As an example on my setup in the Middle East, I also had a remote VNC tunnel setup to my wife’s PC so that if she ran into difficulties with anything, I could log in and sort it out, the possibilities are endless.
Once you finish adding your ports, go back to the session config entry at the very top of the config list, and click save again. If all has gone according to plan at this point, then you should now be ready to hit the open button and test it.
Once you hit the open button, you should hopefully get a terminal screen asking you to log in. If not, then the first thing to check is that you’re connecting to the correct host, with the correct port and SSH protocol. The second thing to check would be your port forward settings, and third, the aforementioned firewall outbound scenario.
All being well, enter your Linux username and password to log in.
If your tunnels are set correctly, then as long as that account remains logged in and connected, all your source ports that you specified on your local machine should point to the destination ports on your server for the lifetime that PuTTY remains open and connected.
You can now proceed to set up your mail client to point to the appropriate POP and SMTP ports, you can set your PC’s proxy settings to point to the local squid port, but bypass local addresses so that localhost goes to apache and webmin.
SSH tunnels are a very powerful tool in the right hands and can be used for a great many things. To give you some ideas, I’ve used them for secure VoIP connections, remote monitoring of security cameras, Windows for workgroups/samba access and all manner of strange socket-based connections. It’s even possible to point a tunnel to a tunnel to a tunnel, or tunnel hidden traffic inside a local network from one PC to another.
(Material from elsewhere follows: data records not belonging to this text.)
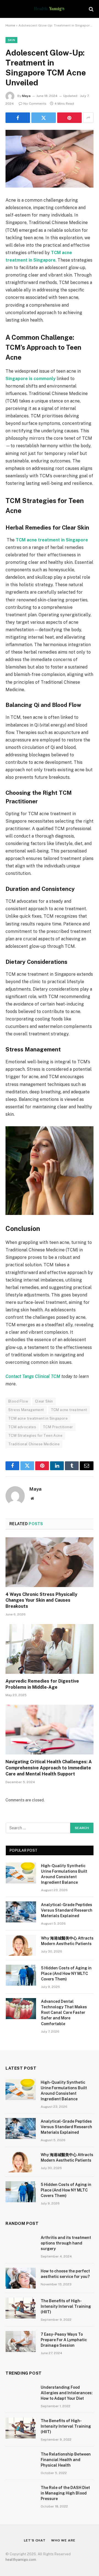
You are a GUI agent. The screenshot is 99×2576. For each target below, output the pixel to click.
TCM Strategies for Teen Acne (35, 1435)
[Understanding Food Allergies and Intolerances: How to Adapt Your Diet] (21, 2394)
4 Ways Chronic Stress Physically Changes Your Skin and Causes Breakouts (41, 1600)
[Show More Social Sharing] (88, 117)
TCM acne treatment (69, 1410)
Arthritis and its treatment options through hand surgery (66, 2243)
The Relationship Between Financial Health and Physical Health (66, 2459)
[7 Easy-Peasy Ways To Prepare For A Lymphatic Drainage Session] (21, 2341)
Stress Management (26, 1410)
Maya (26, 96)
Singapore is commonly (31, 378)
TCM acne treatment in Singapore (38, 1418)
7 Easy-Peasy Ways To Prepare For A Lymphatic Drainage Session (64, 2340)
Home (10, 25)
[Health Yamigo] (49, 9)
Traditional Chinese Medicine (34, 1444)
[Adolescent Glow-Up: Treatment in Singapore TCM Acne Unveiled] (50, 159)
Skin (11, 40)
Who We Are (63, 2540)
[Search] (91, 9)
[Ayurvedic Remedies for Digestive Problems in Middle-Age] (50, 1649)
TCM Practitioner (58, 1427)
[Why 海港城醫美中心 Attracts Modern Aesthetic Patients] (21, 1945)
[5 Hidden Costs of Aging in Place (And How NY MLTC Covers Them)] (21, 1975)
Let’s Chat (35, 2540)
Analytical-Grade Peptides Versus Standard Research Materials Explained (66, 1910)
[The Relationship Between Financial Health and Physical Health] (21, 2461)
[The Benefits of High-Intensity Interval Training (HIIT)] (21, 2308)
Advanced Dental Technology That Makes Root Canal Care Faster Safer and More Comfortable (64, 2012)
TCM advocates (22, 1427)
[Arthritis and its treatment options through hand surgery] (21, 2244)
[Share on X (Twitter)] (43, 117)
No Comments (34, 104)
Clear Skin (44, 1401)
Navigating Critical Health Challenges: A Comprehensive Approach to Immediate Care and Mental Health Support (49, 1768)
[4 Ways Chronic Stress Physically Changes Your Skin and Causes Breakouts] (50, 1562)
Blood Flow (18, 1401)
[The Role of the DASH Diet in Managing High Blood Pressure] (21, 2494)
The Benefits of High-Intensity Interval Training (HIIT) (66, 2306)
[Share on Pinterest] (69, 117)
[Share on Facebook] (18, 117)
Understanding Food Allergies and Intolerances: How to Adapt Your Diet (67, 2393)
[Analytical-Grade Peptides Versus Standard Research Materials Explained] (21, 1911)
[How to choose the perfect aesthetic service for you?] (21, 2278)
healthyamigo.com (21, 2559)
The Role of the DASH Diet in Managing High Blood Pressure (65, 2493)
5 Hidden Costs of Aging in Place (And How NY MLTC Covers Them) (66, 1973)
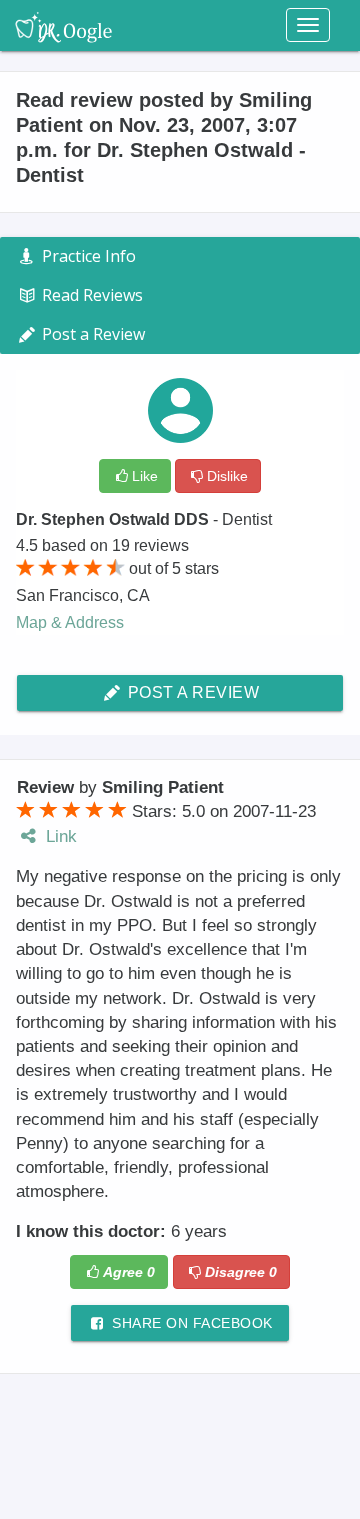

The possibilities are endless.
Some other ideas of possible interest involve using the command line utility such as puttytel, plink and others available on the website. You could set up a shared key system, then use plink for example in a batch file to load and open a tunnel profile and automatically log in. This batch file could then be added to the startup group on your laptop for example, so that every time you switched your laptop on and where connected to the internet, your tunneled services would be automatically available.
I hope this article is of some interest to those who are dabbling with SSH, and once you’ve used the power SSH can provide, you’ll pretty much want to use it for everything.